### Lesetext
--------------------
Berichte

„ Eltern sind das A und O ”



Literaturkritiker Hellmuth Karasek im Sonntagsjournal über die Bildung in Deutschland

Bremerhaven. Zur Verleihung des Gründerpreises Bremerhaven wird Prof. Dr. Hellmuth Karasek, Journalist und Literaturkritiker, einen Vortrag halten. Das Sonntagsjournal sprach mit ihm über die Bildung in Deutschland. Von Ingrid Zöllner

SJ: Sie halten zur Vergabe des Gründerpreises Bremerhaven einen Vortrag. Was wird der Inhalt sein?

Karasek: Ich werde über das Buch, seine Entwicklung, seine wirtschaftliche Bedeutung und seine Gefährdung sprechen.

SJ: Das Thema Bildungspolitik steht momentan überall ganz oben. Was meinen Sie, muss passieren?
--------------------
### Vorliegende Daten
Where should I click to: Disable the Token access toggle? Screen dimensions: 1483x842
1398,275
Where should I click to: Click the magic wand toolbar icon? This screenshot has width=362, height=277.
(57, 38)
--------------------
### Aufgaben
A. Worüber will Hellmuth Karasek laut dem Lesetext in seinem Vortrag zur Vergabe des Gründerpreises sprechen?
B. Schreib den Abschnitt des Lesetexts von „Literaturkritiker Hellmuth Karasek“ bis „der Inhalt sein?“ noch einmal ab und ersetze darin „Gründerpreises“ durch „Kulturpreises“.

### Antworten der Reihe
A. Über das Buch, seine Entwicklung, seine wirtschaftliche Bedeutung und seine Gefährdung.

B.
Literaturkritiker Hellmuth Karasek im Sonntagsjournal über die Bildung in Deutschland

Bremerhaven. Zur Verleihung des Kulturpreises Bremerhaven wird Prof. Dr. Hellmuth Karasek, Journalist und Literaturkritiker, einen Vortrag halten. Das Sonntagsjournal sprach mit ihm über die Bildung in Deutschland. Von Ingrid Zöllner

SJ: Sie halten zur Vergabe des Kulturpreises Bremerhaven einen Vortrag. Was wird der Inhalt sein?